What common or high profile applications do you think actively target Vulkan? Outside of games very few do in my experience but I’d love to see some examples outside what I know of.

As shmerl pointed out in their first comment, once Vulkan support is there, you get OpenGL support for free through Mesa's Zinc driver.

I'm not trying to say that they "should" have focused on Vulkan first, by the way. There may be good reasons to focus on OpenGL first. Maybe it's what Rosenzweig has the most experience with, or maybe getting a Vulkan implementation to the point where it can be used to usefully emulate OpenGL is more work than getting an OpenGL implementation to the point where it can do 2D and basic 3D acceleration, maybe Zinc has some serious performance issues or isn't solid yet, I don't know.

OpenGL is a much shorter path to stand up. The difference would be that they are already passing big chunks of GL conformance tests , but would take a long time to stand up Vulkan support.

This is about trying to get something daily drivable for most people in the most efficient way possible, and sometimes efficiency does mean implementing part of the tech stack twice if the first time unblocks you on other things.

Wayland compositors are going to switch to it, with some already doing it (like Sway). Video players like mpv use it. Blender has some plan for it.

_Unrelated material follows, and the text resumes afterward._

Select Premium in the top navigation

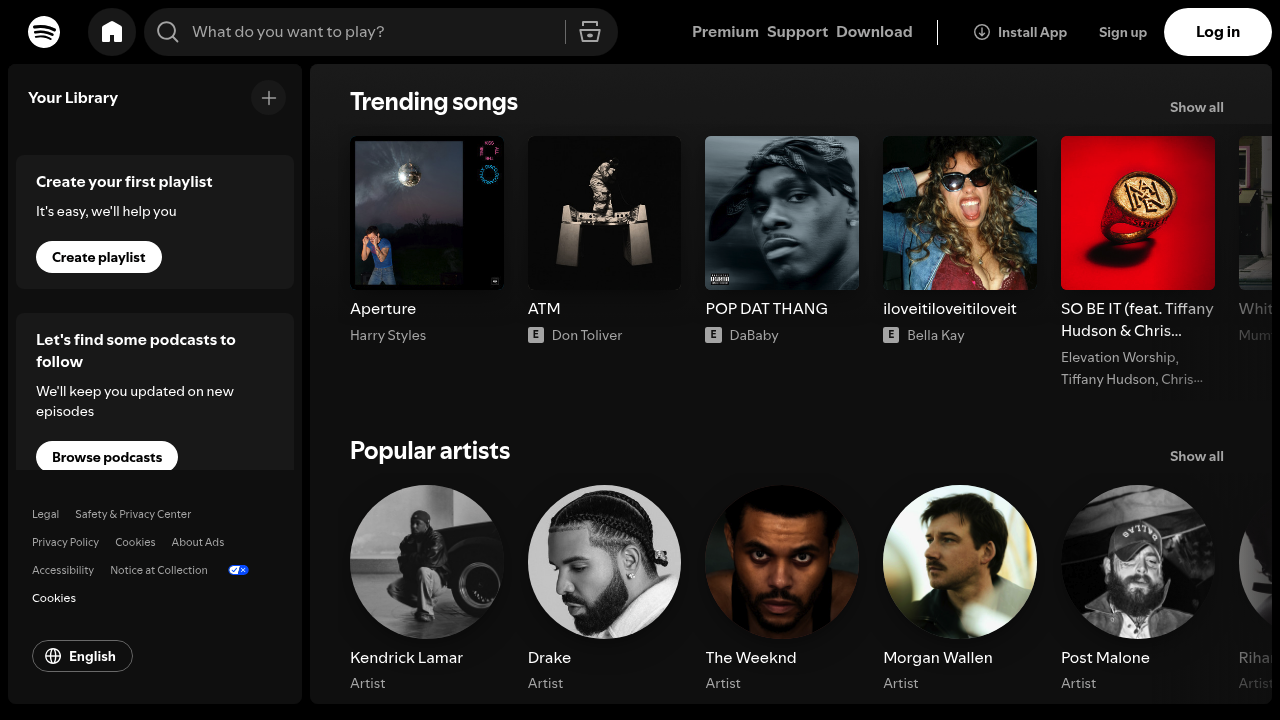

Basically, it's the way forward, not OpenGL.

Sure, but that’s in the future and they aren’t not going to add Vulkan. But it makes sense to prioritize GL for now, especially because a lot of the GL work comes much easier thanks to their prior MESA work.

Even amongst your list, I don’t see mass adoption of the applications today that don’t also have a GL backend.

Blender alone will be a gargantuan uplift to get to Vulkan because so much of the ecosystem is coded agains GL directly.

This kind of experimental project above looks pretty well aligned with where things are heading, so I think focus on Vulkan would be still fitting.

Meaning by the time it will be more usable, Vulkan will be more used as well.

And as above, if you implement Vulkan - you get OpenGL through Zink. If you implement OpenGL - you still have to implement Vulkan. So with limited resources, the first option looks way more effective.

You’re looking at it from a number of implementations perspective.

They’re looking at it as a time to viable product perspective and a ROI.

These are often at odds within engineering , and it makes sense for them to pick their way because they already have a lot of the GL stuff done and it’s a faster route to a viable product.

Again, going for vulkan would mean they’d have to spend significantly more time up front.

You seem to be maximizing for not trying to do work (e.g implementing both Vulkan and OpenGL), but in many cases it’s better to get something stable and workable out.

Basically, don’t let perfect be the enemy of good.

I don't see OpenGL only option as something worth using seriously, so not a usable option in practice, if I can simply get hardware where Vulkan works fine.

So as a fun experiment, it can be interesting. As something practical - doesn't seem so until all pieces are in place.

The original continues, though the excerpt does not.